The study was advertised on social media, among students at the Faculty of Health and Sport Sciences at University of Agder, and through word of mouth. The advertisement led potential participants to the study website, which contained a general outline of the study, an invitation to participate, contact information, and a button for enrolment in the study. When signing up for the study, the participants gave their consent to participate and selected one of 11 possible instructional meetings to attend. As participants signed up, an e-mail containing a link to the online FFQ was sent to their e-mail address. The e-mail also contained information about the FFQ, a deadline for completing the FFQ, and information on where to meet for the instructional meeting. If a participant had not completed the FFQ 1 week before their scheduled meeting, a reminder was sent by e-mail.
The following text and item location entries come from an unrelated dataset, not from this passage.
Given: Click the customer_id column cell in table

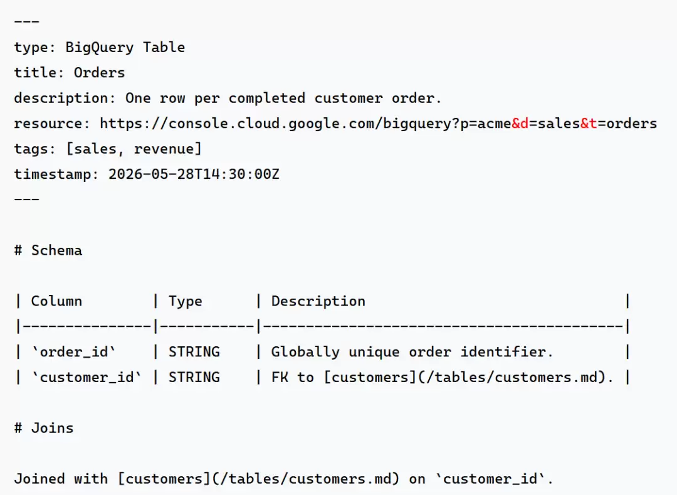Looking at the screenshot, I should point(87,377).
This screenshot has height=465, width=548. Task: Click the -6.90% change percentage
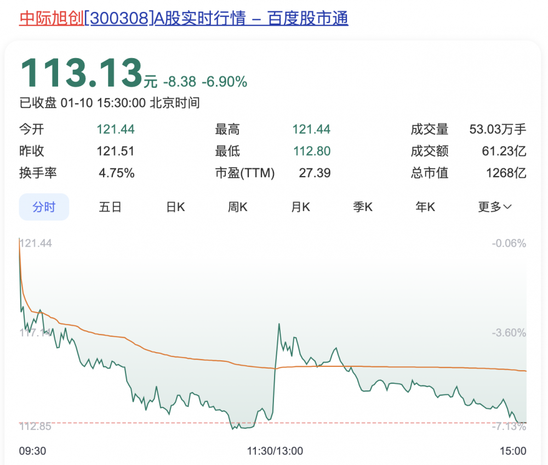click(225, 82)
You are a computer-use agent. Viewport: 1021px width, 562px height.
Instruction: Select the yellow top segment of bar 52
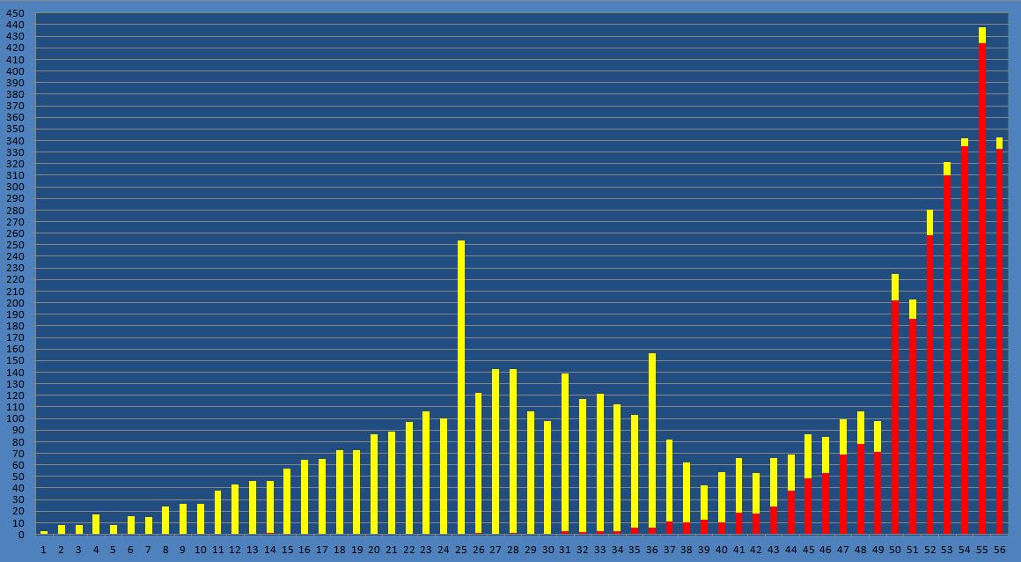pyautogui.click(x=929, y=222)
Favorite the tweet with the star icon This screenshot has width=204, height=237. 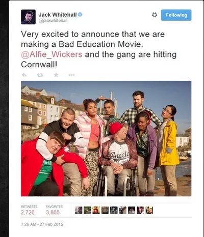56,75
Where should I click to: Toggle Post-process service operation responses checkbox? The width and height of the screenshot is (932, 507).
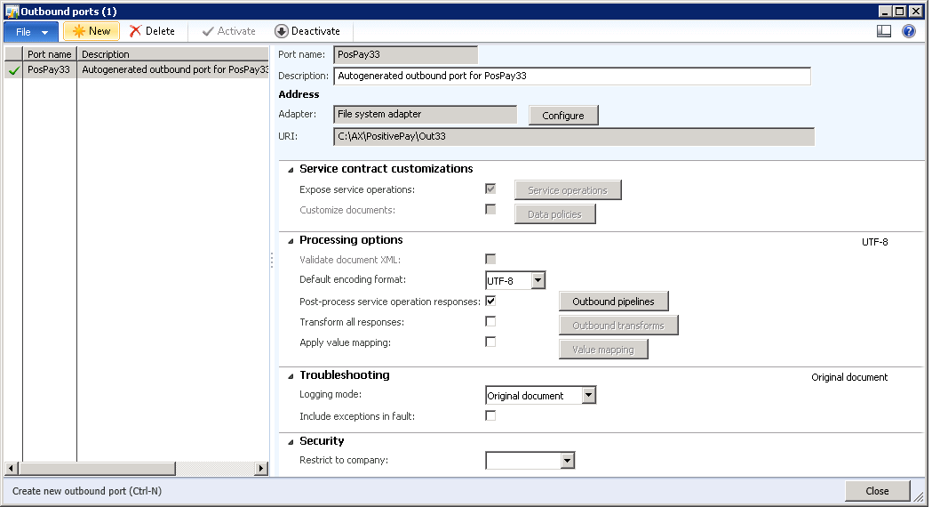(490, 302)
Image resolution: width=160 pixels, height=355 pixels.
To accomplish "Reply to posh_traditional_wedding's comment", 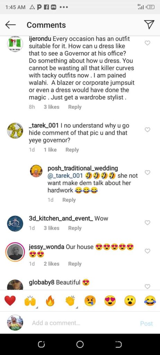I will click(69, 200).
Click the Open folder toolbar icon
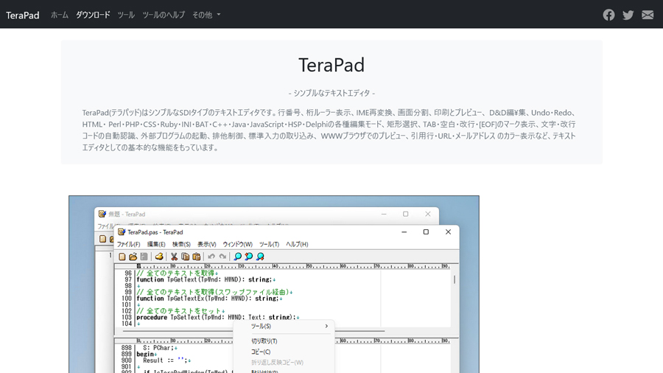Image resolution: width=663 pixels, height=373 pixels. point(133,257)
For the test-retest reproducibility investigation, a link to the FFQ retest version was sent to participants via e-mail on December 13th, 2017, resulting in at least 19 days between test and retest of the FFQ.

Study population

During the recruitment period of approximately 4 weeks, 32 participants signed up. Of these, 29 completed the first FFQ (of which three did not complete the entire FFQ). In the course of 11 instructional meetings 25 participants attended and started their 7-day WFR. Of these 25 participants, 22 completed the WFR (one participant recorded 6 days) and returned their recording booklet.

The FFQ retest was completed by 21 of the 22 participants that completed the WFR. A total of 21 participants completed all the components of the study (Fig. 1).

Fig. 1
figure 1

Outline of the study design and numbers participating in each study component. Number of participants (participation rate) in each study component and participants lost. Food frequency questionnaire (FFQ)

The food-frequency questionnaire

The FFQ was developed from an existing FFQ targeting adolescents [14]. In the first stage of development, the original FFQ was sent to five volunteers using a purposive sampling, at which point they completed the FFQ and then answered questions according to an interview guide. Feedback from the volunteers were considered by the authors. The inputs deemed relevant based on our understanding of the age group and development of an FFQ were included in the revision of the questionnaire. In addition, the original questionnaire was revised in accordance to input from the authors and expert colleagues at the faculty. In the second stage of development, the revised version of the FFQ was sent to two new volunteers, using purposive sampling. The participants were interviewed in accordance with the interview guide upon completion of the FFQ. Based on their feedback the final version of the FFQ was created, using the online survey tool SurveyXact [15]. The food-frequency questionnaire can be found in Additional file 1. The majority of the food items in the original FFQ were included in the revised version. Some food items were excluded (food items not found relevant by the participants during the development, food items targeting children, i.e. specific sweetened breakfast cereals), and some food items were added (i.e. low- and full fat options, a wider range of condiments). Changes to frequency of intake were based on some participants requesting a greater degree of variation in order to reflect their dietary intake (i.e. adding ‘more than 3 cups per day’ for coffee).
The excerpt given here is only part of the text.